Heaters’ second full-length, Holy Water Pool, is a segmented mirage of a record.
The Michigan group blends the bleary, reverb-soaked guitar tone of early 1960’s psychedelic garage rock – think 13th Floor Elevators, The Zombies and The Electric Prunes – with the undiluted, bridge-pick up twang of surf rock, its antiquated cousin. The group’s lead singer even kind of sounds like a hoarse Roky Erickson projecting from the opposite end of a long corridor in opener “Kamikaze.”
Holy Water Pool draws its principal inspiration from an era before the thick, warm, tube amp sound became the staple of hard and psychedelic rock. Heater’s own sound is wiry and sharp, each guitar note like a pebble breaking the surface tension of a still body of water. “Honey” is so drenched in delay effects and slurred drums fills that it’s nearly possible to find the beat, let alone understand the lyrics. But that’s half the fun, isn’t it?

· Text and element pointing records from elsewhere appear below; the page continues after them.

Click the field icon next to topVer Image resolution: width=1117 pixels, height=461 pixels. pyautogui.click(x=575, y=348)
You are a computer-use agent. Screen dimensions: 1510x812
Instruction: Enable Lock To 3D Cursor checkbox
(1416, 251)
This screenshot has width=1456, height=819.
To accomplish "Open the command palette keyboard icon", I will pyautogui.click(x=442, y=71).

“Sanctuary Blues” carries a southwestern vibe, like a desert wind blowing through a pueblo ghost town. Bent, chorus pedal-soaked notes pierce through the fog of reverb that obscures both the bluesy romp and “Propane,” the track in which Heaters finally reach cruising altitude with a post-punk drum shuffle that’s heavy on the ride cymbal bell. “Gum Drop” is the most traditional piece of expansive, spacey psychedelia – it almost sounds like “Little Wing” covered by Dead Meadow, soaked with eerie keyboards and wailing wah pedals.

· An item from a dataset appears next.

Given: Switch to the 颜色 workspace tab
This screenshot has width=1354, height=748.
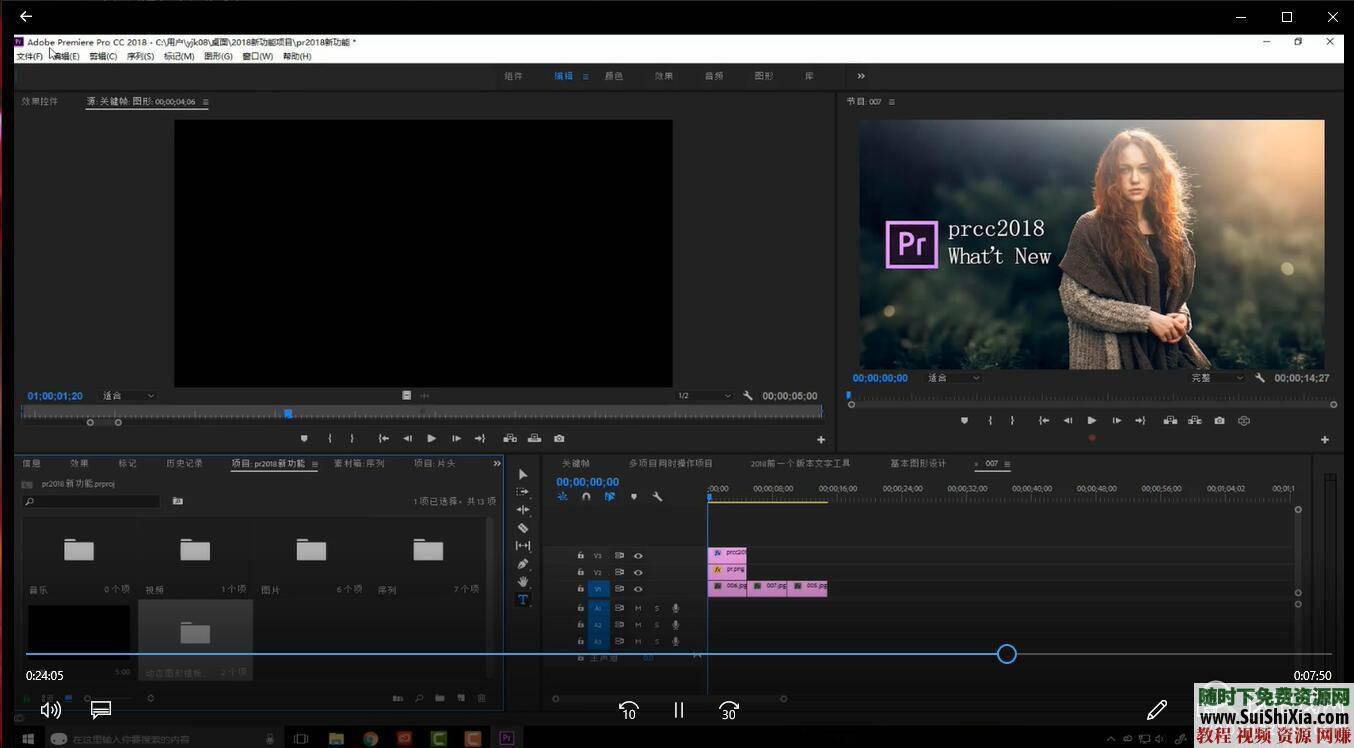Looking at the screenshot, I should [x=614, y=75].
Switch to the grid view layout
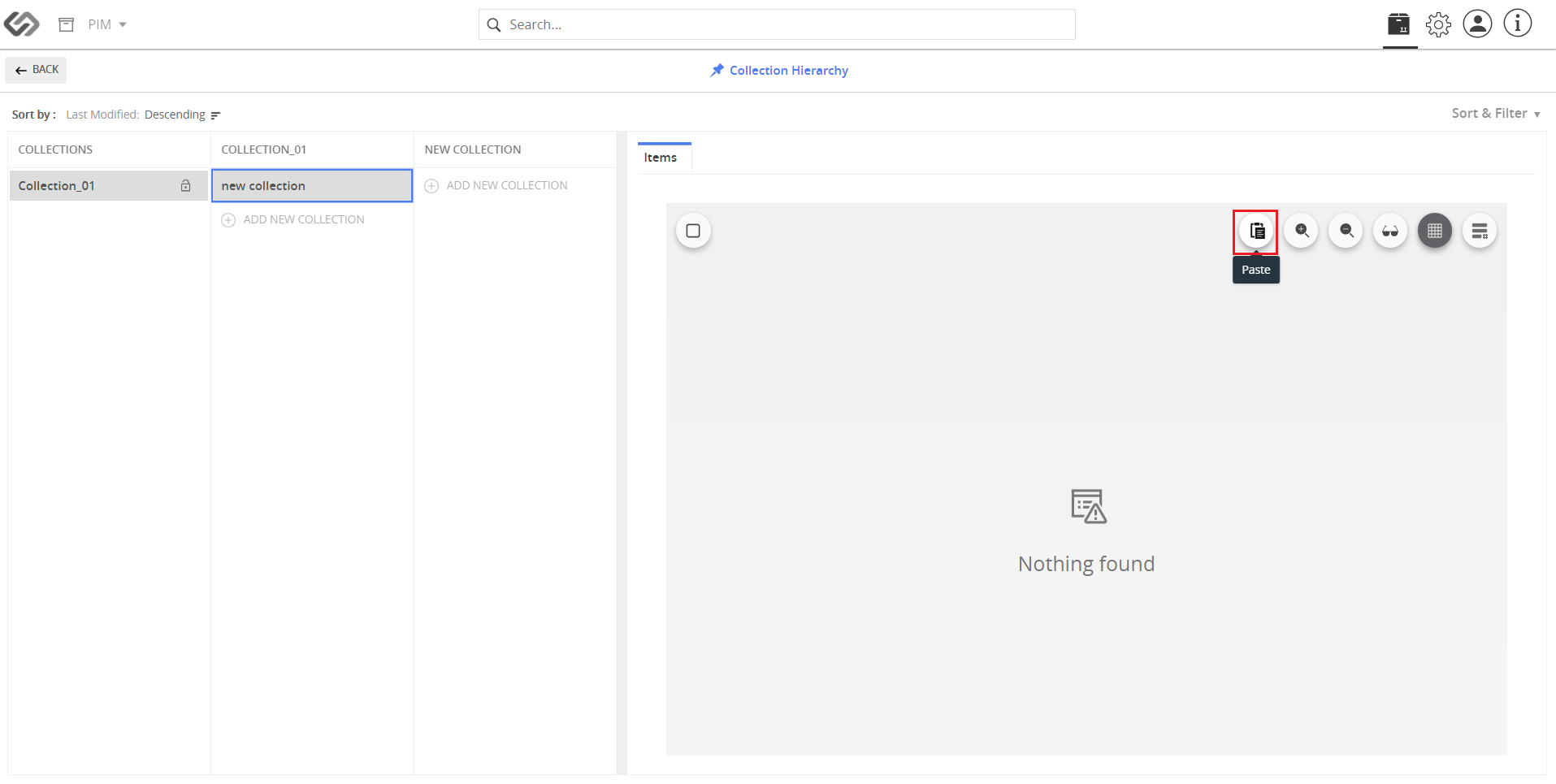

The bass groove steps into the forefront in the instrumental “Hawaiian Holiday,” which is fittingly littered with classic surf-rock dive-bombs. Thanks to the liberal use of guitar effects and vocal filters, “Bad Beat” sounds like a down home boogie-woogie barroom hootenanny whose reverberations we’re hearing a hundred years after all the patrons and musicians died, like the creepy ballroom music in The Shining. Which is kind of funny because that’s exactly what that song is, give or take a few decades; the lingering apparition of a nuanced but instantly identifiable genre that spent far too short a time in the warm waters of the 1960’s mainstream. Heaters sound as if the horrible visions that plagued Roky in his later years came to life and started a band shortly after acquiring vinyl copies of Loveless and The Ventures’ discography.